• Exercise passage
***

31 KiB
MiniCPM-o 2.6
Archieve at: 2026-02-02
MiniCPM-o 2.6 is the latest and most capable model in the MiniCPM-o series. The model is built in an end-to-end fashion based on SigLip-400M, Whisper-medium-300M, ChatTTS-200M, and Qwen2.5-7B with a total of 8B parameters. It exhibits a significant performance improvement over MiniCPM-V 2.6, and introduces new features for real-time speech conversation and multimodal live streaming. Notable features of MiniCPM-o 2.6 include:
-
🔥 Leading Visual Capability. MiniCPM-o 2.6 achieves an average score of 70.2 on OpenCompass, a comprehensive evaluation of 8 popular benchmarks. With only 8B parameters, it surpasses widely used proprietary models like GPT-4o-202405, Gemini 1.5 Pro, and Claude 3.5 Sonnet for single image understanding. It also outperforms GPT-4V and Claude 3.5 Sonnet in multi-image and video understanding, and shows promising in-context learning capability.
-
🎙 State-of-the-art Speech Capability. MiniCPM-o 2.6 supports bilingual real-time speech conversation with configurable voices in English and Chinese. It outperforms GPT-4o-realtime on audio understanding tasks such as ASR and STT translation, and shows state-of-the-art performance on speech conversation in both semantic and acoustic evaluations in the open-source community. It also allows for fun features such as emotion/speed/style control, end-to-end voice cloning, role play, etc.
-
🎬 Strong Multimodal Live Streaming Capability. As a new feature, MiniCPM-o 2.6 can accept continuous video and audio streams independent of user queries, and support real-time speech interaction. It outperforms GPT-4o-202408 and Claude 3.5 Sonnet and shows state-of-the-art performance in the open-source community on StreamingBench, a comprehensive benchmark for real-time video understanding, omni-source (video & audio) understanding, and multimodal contextual understanding.

***

• Data excerpts
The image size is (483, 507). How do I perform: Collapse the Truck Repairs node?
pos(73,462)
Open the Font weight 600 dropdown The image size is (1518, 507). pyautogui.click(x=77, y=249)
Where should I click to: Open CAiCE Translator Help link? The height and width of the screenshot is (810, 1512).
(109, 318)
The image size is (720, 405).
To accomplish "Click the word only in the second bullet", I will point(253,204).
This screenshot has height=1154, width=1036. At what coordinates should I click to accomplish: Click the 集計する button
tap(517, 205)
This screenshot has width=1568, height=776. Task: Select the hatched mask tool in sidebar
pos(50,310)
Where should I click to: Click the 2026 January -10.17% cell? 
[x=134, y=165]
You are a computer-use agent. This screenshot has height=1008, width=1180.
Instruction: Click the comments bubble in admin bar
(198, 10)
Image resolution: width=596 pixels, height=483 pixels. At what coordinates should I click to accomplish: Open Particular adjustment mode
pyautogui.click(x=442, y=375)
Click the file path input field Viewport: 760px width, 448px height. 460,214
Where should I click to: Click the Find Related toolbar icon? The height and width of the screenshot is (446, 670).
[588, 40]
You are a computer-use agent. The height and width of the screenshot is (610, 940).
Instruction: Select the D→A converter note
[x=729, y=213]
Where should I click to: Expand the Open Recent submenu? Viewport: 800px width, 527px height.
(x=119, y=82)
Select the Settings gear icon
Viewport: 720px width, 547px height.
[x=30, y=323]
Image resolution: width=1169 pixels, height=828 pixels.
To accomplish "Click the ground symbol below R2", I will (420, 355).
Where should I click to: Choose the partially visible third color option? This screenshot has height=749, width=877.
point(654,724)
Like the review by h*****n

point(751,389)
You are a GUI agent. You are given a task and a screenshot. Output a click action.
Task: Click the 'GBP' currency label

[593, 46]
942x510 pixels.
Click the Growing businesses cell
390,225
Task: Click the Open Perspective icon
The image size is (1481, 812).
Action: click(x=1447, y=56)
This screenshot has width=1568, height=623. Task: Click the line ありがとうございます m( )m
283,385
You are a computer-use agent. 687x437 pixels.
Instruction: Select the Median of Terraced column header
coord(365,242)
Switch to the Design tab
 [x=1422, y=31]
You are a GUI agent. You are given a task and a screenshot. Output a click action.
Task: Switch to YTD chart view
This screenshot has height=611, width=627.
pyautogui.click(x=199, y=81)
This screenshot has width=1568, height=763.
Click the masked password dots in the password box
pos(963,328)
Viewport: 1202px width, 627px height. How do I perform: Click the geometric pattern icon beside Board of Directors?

***

• Assignment
Continue the MiniCPM-o 2.6 overview above, starting right after its last sentence.

• Reply
-
💪 Strong OCR Capability and Others. Advancing popular visual capabilities from MiniCPM-V series, MiniCPM-o 2.6 can process images with any aspect ratio and up to 1.8 million pixels (e.g., 1344x1344). It achieves state-of-the-art performance on OCRBench for models under 25B, surpassing proprietary models such as GPT-4o-202405. Based on the latest RLAIF-V and VisCPM techniques, it features trustworthy behaviors, outperforming GPT-4o and Claude 3.5 Sonnet on MMHal-Bench, and supports multilingual capabilities on more than 30 languages.
-
🚀 Superior Efficiency. In addition to its friendly size, MiniCPM-o 2.6 also shows state-of-the-art token density (i.e., the number of pixels encoded into each visual token). It produces only 640 tokens when processing a 1.8M pixel image, which is 75% fewer than most models. This directly improves the inference speed, first-token latency, memory usage, and power consumption. As a result, MiniCPM-o 2.6 can efficiently support multimodal live streaming on end-side devices such as iPads.
-
💫 Easy Usage. MiniCPM-o 2.6 can be easily used in various ways: (1) llama.cpp support for efficient CPU inference on local devices, (2) int4 and GGUF format quantized models in 16 sizes, (3) vLLM support for high-throughput and memory-efficient inference, (4) fine-tuning on new domains and tasks with LLaMA-Factory, (5) quick local WebUI demo, and (6) online web demo on server.
Model Architecture.
- End-to-end Omni-modal Architecture. Different modality encoders/decoders are connected and trained in an end-to-end fashion to fully exploit rich multimodal knowledge. The model is trained in a fully end-to-end manner with only CE loss.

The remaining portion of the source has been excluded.